§ **Collected data entries**

::::::::::

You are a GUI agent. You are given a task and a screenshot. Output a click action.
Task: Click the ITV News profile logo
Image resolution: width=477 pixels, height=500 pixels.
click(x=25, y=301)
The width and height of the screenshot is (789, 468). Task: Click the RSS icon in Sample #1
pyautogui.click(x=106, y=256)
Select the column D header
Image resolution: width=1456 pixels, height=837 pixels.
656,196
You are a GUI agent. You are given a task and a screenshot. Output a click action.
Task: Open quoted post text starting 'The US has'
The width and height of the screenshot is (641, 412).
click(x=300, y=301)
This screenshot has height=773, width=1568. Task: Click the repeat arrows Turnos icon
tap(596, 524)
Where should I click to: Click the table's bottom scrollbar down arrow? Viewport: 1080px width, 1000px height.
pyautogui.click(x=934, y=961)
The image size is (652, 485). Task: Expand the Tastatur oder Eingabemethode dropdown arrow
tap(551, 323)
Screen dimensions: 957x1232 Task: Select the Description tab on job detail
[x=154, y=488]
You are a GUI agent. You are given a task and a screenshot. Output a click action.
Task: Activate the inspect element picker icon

::::::::::

§ **What to produce**
Gather every line above that contains the string "icon", copying each one in full. Case counts.

§ **Result for this exercise**
The width and height of the screenshot is (789, 468). Task: Click the RSS icon in Sample #1
This screenshot has height=773, width=1568. Task: Click the repeat arrows Turnos icon
Task: Activate the inspect element picker icon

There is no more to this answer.